ETAP has been one of the slower-track UK developments, complicated partly by the seven partners' varied interests in the fields. Shell operates three of them. Early production tests were performed on the Machar prospect last year.
The new scheme calls for two small steel platforms in the Marnock Field housing process facilities, utilities and accommodation, with a normally unmanned platform on Mungo. Machar and Monan and the Shell-operated trio of Egret, Heron and Skua would all be tied back to Marnock through subsea manifolds. Peak production would be 200,000 b/d of oil and 580 Mcf/d of gas.
By comparison, the minute Newsham Field (53 bcf) in the Southern Gas Basin has been cleared for an $18 million development by the DTI. This prospect was first discovered by Texaco and Chevron in 1966, with BP gaining control of the block last year. It will be exploited via a subsea horizontal well sidetracked from an existing appraisal well, with the Rotliegendes gas carried by an 8 in. flowline to the West Sole A platform 6 km away.
On the much bigger BP-operated Bruce gasfield, a Phase II development of the western area has had to be postponed once more due to strong reservoir and production performance. Two wells drilled recently were expected to flow, respectively, 160 Mcf/d and 70 Mcf/d with 10,000 b/d of condensate.

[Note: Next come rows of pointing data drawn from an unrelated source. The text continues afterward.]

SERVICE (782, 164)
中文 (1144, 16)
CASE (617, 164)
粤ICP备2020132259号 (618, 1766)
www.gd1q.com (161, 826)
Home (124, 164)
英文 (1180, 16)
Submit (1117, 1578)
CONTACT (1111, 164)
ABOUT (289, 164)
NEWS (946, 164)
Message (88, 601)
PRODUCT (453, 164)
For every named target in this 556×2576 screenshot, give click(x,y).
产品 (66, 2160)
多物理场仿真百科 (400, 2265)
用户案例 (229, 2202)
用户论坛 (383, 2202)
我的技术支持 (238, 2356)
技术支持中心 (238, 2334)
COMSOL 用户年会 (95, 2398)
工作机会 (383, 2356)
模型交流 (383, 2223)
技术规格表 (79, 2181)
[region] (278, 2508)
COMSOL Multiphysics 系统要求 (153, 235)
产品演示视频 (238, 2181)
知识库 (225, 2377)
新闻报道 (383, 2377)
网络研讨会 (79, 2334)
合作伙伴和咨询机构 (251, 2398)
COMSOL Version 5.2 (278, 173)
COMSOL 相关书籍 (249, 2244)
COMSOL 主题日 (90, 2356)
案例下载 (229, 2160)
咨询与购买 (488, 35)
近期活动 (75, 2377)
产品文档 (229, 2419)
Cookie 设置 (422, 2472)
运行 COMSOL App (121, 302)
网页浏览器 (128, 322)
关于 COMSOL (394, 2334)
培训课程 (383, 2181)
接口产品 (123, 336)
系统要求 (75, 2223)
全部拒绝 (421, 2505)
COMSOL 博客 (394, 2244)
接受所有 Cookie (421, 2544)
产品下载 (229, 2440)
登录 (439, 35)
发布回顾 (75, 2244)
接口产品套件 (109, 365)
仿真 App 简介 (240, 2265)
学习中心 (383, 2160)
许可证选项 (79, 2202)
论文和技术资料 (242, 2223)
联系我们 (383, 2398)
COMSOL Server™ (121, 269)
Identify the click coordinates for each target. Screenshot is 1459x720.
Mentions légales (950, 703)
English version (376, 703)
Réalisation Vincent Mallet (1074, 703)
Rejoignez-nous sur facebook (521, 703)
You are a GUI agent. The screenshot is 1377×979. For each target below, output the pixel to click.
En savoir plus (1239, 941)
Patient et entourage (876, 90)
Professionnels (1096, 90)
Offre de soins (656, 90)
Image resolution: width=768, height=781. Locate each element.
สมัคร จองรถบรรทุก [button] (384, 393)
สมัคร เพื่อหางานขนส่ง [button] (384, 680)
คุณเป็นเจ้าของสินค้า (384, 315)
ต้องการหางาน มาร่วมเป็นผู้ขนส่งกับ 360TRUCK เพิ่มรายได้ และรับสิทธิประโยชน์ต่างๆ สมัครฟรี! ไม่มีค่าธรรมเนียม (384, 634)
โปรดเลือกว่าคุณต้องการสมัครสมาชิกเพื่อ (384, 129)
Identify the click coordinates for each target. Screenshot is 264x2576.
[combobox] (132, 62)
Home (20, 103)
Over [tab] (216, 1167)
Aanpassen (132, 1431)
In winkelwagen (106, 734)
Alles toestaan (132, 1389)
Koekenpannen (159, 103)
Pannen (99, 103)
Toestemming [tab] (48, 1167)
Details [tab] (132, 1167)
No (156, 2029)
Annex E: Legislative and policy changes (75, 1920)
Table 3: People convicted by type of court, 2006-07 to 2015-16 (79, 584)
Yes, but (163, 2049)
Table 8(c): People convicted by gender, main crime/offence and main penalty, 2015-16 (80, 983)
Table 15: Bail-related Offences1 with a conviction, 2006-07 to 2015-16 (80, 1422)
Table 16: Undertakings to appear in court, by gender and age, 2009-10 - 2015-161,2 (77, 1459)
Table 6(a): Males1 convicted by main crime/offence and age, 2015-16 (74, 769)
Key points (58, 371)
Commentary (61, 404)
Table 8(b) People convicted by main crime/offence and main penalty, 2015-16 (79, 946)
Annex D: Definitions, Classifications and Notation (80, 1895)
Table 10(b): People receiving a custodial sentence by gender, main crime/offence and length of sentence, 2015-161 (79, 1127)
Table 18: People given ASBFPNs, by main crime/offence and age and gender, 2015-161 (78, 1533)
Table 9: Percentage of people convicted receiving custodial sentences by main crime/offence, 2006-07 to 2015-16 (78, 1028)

Discovery of an oil pool last year in the field's northern section - thought to contain up to 200 million bbl in poor quality sands - has changed the emphasis on the Phase II development. Gas is no longer the sole priority. New options being considered include upgrading water injection and produced water facilities, and maybe adding gas compression to permit oil recovery through gas injection.
This turn of events has probably also delayed development of the nearby small oil and gas Keith Field operated by BHP, which was expected to be tied back subsea to Bruce.
Chevron weighs up Alba Southern options
Other developers in the news include Chevron, gearing up for a production development order at last for Alba Southern. The initial plan is to add extra processing facilities to the Alba Northern platform and drill long reach horizontal wells from there to the Southern reservoir, thought to contain up to 200 million bbl of heavy crude. But processing requirements may call for installation of a second, unmanned platform in the north with a subsea manifold for water injection wells in the south.
Conoco plans to install a compression platform late next year just to the southwest of its Murdoch production platform in the Southern North Sea. This would enhance the Caister-Murdoch gas gathering and transportation system in Quadrant 44, which is also due to take on supplies from Shell's Schooner Field next year. Capacity of this system is currently 750 Mcf/d. There are other potential customers including Total for its Hunter prospect.
Not far away in another Conoco stronghold, the Jupiter fields area, Brown and Root McDermott's yard in Ardersier, Scotland has completed the not-normally-manned platform for the Ganymede Field. This is a fit-for-purpose design with most of the platform systems commisioned ahead of last month's installation to cut costs.